WORK TO COMPLETE: Where in the listing does the word "workspace" appear? Report each line that holds it.

DATA SUPPLIED:
**********
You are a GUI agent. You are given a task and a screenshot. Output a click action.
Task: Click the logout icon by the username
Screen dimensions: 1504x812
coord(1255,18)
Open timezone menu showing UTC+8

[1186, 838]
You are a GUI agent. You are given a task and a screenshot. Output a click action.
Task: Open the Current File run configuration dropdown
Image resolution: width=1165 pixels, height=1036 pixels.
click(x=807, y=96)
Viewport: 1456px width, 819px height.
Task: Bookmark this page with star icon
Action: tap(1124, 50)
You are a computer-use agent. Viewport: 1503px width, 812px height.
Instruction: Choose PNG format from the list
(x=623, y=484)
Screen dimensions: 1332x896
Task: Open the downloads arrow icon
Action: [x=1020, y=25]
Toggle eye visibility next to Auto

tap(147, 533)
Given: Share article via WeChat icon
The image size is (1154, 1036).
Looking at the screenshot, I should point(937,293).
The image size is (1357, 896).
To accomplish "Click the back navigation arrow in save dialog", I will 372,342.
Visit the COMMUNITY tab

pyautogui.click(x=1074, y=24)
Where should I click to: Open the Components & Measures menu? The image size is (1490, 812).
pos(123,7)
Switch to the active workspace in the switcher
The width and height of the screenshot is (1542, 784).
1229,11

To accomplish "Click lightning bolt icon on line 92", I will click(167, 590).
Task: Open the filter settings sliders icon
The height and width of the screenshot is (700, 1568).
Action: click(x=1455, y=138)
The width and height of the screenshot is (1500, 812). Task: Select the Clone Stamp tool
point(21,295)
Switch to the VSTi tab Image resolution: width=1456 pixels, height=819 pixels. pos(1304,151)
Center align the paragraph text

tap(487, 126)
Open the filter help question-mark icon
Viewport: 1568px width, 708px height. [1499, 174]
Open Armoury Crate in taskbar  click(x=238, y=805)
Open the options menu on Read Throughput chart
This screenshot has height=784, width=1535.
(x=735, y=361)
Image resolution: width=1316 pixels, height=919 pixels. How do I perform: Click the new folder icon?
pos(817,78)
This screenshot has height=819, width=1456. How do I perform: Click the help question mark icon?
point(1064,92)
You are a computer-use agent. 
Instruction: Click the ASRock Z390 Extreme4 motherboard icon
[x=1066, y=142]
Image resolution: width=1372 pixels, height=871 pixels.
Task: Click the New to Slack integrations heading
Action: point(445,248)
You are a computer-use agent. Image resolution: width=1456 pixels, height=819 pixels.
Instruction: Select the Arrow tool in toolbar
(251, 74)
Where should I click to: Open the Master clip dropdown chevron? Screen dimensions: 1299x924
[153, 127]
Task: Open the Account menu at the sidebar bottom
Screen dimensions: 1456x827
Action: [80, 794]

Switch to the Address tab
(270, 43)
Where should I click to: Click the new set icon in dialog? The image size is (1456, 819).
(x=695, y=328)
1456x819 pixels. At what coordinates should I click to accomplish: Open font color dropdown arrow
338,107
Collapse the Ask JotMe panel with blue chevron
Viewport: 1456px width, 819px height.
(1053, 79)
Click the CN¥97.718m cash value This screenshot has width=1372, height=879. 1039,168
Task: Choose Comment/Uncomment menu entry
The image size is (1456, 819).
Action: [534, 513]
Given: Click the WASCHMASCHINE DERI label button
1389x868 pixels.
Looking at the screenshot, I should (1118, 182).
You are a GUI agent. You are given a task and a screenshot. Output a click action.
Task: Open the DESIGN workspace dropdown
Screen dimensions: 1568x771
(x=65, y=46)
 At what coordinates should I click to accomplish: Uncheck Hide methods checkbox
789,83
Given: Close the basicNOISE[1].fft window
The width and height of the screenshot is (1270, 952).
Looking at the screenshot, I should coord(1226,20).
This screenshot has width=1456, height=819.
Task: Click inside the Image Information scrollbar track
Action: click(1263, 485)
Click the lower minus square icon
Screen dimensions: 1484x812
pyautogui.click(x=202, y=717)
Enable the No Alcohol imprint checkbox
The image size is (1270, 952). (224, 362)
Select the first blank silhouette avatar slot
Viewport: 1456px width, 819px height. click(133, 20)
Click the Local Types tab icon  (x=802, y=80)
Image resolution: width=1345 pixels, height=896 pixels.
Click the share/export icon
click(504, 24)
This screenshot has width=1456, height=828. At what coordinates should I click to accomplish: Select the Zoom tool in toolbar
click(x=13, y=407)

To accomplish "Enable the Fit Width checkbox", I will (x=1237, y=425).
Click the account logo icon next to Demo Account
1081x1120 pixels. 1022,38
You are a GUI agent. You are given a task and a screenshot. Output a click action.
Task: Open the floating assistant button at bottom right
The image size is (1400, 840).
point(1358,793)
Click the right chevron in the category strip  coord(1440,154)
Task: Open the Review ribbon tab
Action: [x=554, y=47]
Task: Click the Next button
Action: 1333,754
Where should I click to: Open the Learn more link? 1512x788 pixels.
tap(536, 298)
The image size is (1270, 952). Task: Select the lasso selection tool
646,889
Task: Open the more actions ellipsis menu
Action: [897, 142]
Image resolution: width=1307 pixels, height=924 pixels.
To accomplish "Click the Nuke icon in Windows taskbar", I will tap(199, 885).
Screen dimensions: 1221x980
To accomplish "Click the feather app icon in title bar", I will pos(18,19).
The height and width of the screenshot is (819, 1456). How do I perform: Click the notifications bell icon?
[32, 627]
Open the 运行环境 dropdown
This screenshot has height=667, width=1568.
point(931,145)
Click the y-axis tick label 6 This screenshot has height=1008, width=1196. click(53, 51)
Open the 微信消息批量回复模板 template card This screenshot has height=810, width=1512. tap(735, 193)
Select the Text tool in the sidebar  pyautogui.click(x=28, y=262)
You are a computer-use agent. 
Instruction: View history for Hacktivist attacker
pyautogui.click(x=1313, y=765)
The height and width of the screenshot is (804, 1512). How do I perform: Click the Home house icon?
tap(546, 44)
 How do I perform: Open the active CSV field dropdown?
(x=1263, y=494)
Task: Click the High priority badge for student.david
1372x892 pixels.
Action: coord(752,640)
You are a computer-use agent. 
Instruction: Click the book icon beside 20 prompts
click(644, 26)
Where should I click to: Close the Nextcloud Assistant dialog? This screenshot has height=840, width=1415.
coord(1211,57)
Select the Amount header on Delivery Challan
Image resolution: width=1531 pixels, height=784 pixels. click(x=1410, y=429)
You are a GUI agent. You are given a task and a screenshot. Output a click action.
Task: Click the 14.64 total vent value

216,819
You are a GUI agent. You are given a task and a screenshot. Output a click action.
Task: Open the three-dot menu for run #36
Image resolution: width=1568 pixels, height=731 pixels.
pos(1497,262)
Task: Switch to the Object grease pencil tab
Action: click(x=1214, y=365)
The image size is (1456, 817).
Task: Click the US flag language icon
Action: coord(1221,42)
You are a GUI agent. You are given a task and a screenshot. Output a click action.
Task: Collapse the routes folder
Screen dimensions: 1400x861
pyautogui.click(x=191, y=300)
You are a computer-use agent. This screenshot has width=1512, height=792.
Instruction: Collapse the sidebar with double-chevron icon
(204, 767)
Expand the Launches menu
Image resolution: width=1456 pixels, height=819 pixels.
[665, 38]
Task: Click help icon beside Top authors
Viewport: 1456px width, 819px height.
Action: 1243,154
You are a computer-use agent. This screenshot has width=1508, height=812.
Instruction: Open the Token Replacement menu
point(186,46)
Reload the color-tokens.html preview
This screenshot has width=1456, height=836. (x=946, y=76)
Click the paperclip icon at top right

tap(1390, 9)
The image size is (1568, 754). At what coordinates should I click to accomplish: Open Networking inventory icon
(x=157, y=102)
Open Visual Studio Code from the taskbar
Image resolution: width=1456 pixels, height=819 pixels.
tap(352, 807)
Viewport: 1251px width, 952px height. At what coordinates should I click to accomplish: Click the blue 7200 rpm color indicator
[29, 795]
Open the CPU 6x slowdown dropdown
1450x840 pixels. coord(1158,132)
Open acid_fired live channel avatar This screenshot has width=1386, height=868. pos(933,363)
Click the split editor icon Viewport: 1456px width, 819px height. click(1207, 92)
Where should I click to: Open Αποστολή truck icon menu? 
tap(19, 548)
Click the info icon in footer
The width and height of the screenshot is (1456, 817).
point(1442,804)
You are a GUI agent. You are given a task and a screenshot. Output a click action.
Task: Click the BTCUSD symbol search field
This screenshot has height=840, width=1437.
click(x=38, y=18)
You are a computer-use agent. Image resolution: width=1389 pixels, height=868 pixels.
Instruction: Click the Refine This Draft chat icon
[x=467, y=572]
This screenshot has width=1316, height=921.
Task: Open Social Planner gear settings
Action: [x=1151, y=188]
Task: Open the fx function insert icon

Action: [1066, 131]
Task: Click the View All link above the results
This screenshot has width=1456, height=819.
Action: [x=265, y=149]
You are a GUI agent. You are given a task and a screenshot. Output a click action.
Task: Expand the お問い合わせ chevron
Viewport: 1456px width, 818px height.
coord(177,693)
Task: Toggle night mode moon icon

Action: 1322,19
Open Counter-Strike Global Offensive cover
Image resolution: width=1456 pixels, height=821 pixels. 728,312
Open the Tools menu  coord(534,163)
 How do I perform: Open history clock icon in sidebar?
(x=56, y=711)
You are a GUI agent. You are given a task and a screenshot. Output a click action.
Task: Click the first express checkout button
**********
RESPONSE TO THE EXERCISE:
Switch to the active workspace in the switcher
Task: Open the DESIGN workspace dropdown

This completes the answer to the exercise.